The realization that homeobox genes are well conserved from flies to vertebrates provided a fundamental technological revolution: in a flurry of activity many different types of developmental control genes were isolated based on sequence similarity. A new area of reverse genetics was born that allowed breakthroughs in mammalian developmental biology. Furthermore, it demonstrated for the first time that the fundamental molecular mechanisms underlying metazoan development are evolutionarily conserved. Another consequence of these findings, though it may seem obvious nowadays, was the realization that transcription factors play a key role in decoding the genetic blueprint and converting it through a cascade of events into cell fate decisions and cell differentiation that ultimately gives rise to a complex multicellular organism.

Further insights into development and evolution of organisms stem from the knowledge gained over the last decades about key regulators of developmental processes, whether they are transcription factors, signaling molecules, or regulatory RNAs. Homeobox genes represent only a subset of all these regulators, yet their analysis has provided many important insights into the evolutionary events that have taken place over hundreds of million years.

For example, how can major changes in body morphology evolve? We now know that a mutation in a HD transcription factor can lead to drastic altered body shapes, since a whole cascade of downstream target genes is affected (e.g., Ronshaugen et al. 2002). Thus, evolutionary events need not only occur in small, gradual steps, but larger jumps are also possible, although they may not be as frequent.

Another example is gene loss. It is perhaps self-evident that, as the multicellular complexity of an organism grows, the number of regulatory factors has to increase. This is well exemplified by the increase in the number of homeobox genes when going from single-celled eukaryotes to multicellular plants or animals.
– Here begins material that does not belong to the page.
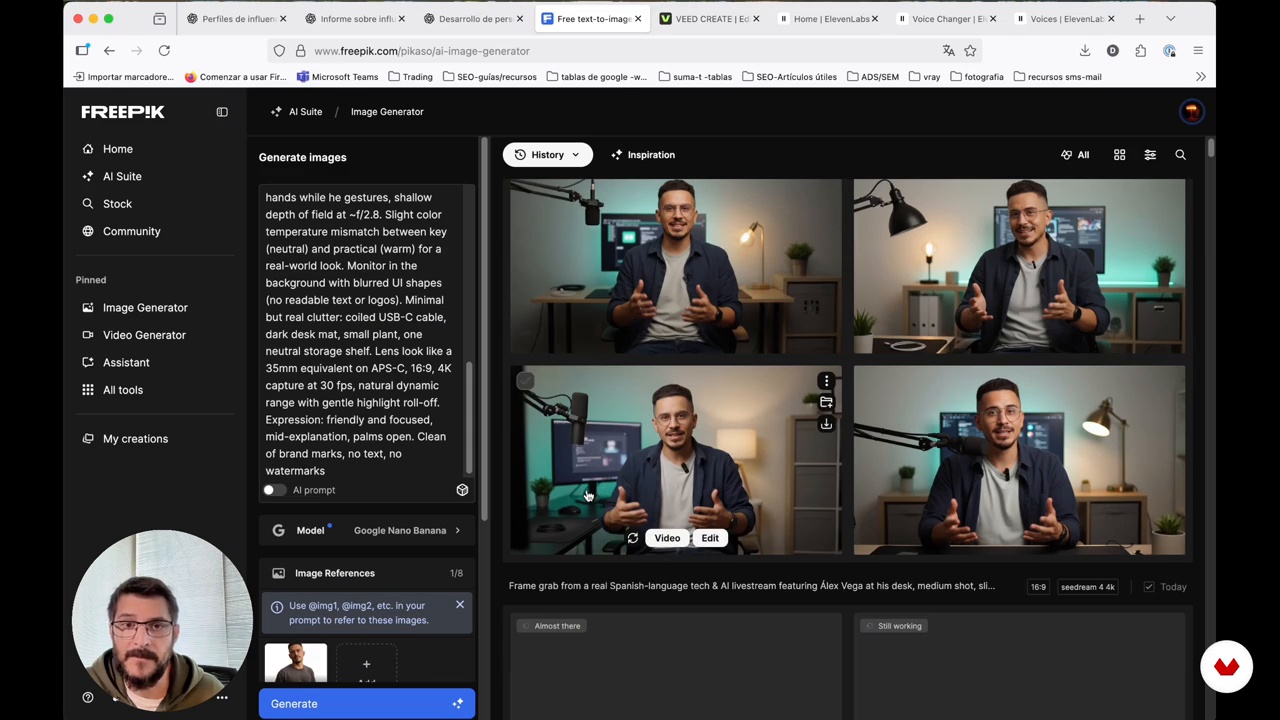The image size is (1280, 720).
Task: Check the selection box on hovered image
Action: click(526, 381)
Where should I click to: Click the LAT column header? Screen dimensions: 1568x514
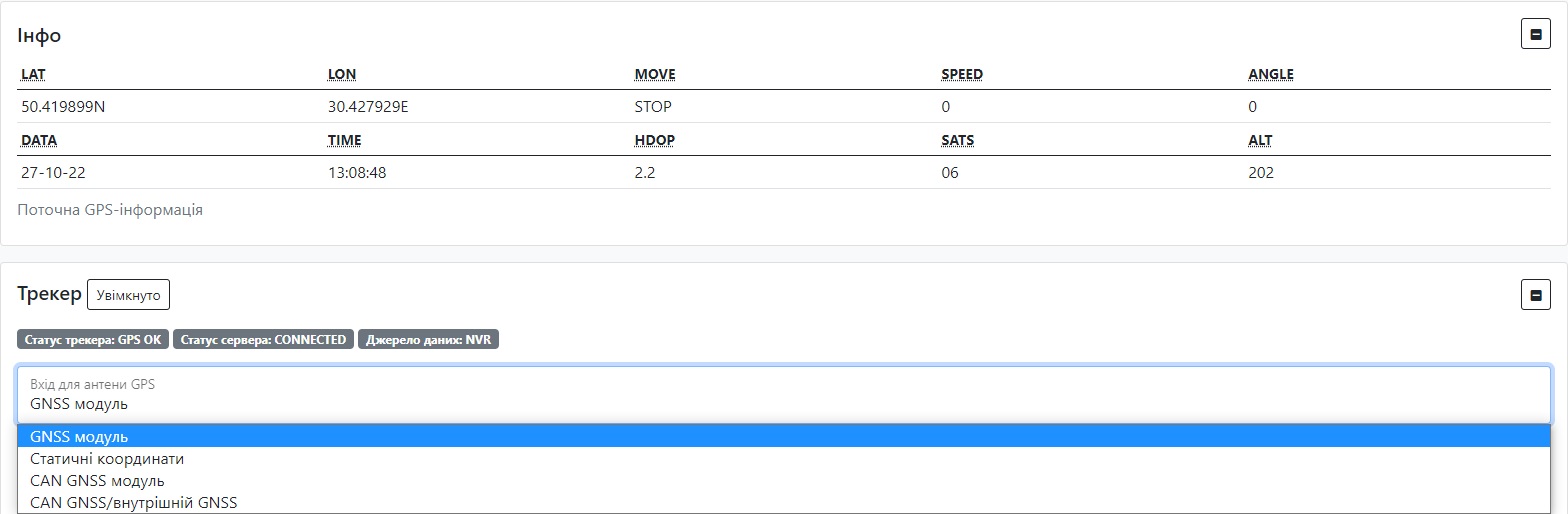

Conversely, one might perhaps expect that losing key developmental regulators such as homeobox genes, once acquired, would be a taboo. Yet, we observe again and again that homeobox genes were lost in evolution. For example, the Hox cluster in C. elegans is very degenerate and several genes were lost (Aboobaker and Blaxter 2003a; Aboobaker and Blaxter 2003b). Similarly, the PRD class shows that two of its families, one comprising the apparently “important” gene eyegone, were lost early in the chordate lineage (Fig. 6). Most impressive is the loss of 34 homeobox families in parasitic tapeworms (Tsai et al. 2013).

A last example is evolutionary innovation. The Drosophila homeobox gene bcd is essential for early embryogenesis, where its protein forms a gradient through the embryo (Driever and Nüsslein-Volhard 1988). Yet, bcd is an evolutionary novelty, existing only in Cyclorrhaphan flies, and the gene itself was derived from a Hox3 cluster gene (Stauber et al. 1999; Stauber et al. 2002). A related observation is that 14 homeobox genes in C. elegans lack obvious orthologs in other Caenorhabditis species (Hench et al. 2015). Clearly, they have emerged only recently, and seem to be subject to rapid evolutionary change.

The last 20 years were certainly very exciting for Walter. He was still scientifically active until the last moment, and alas, he will not see the results of his latest experiments. Nonetheless, he had the satisfaction of seeing many, though by no means all, of his scientific predictions and hypotheses confirmed.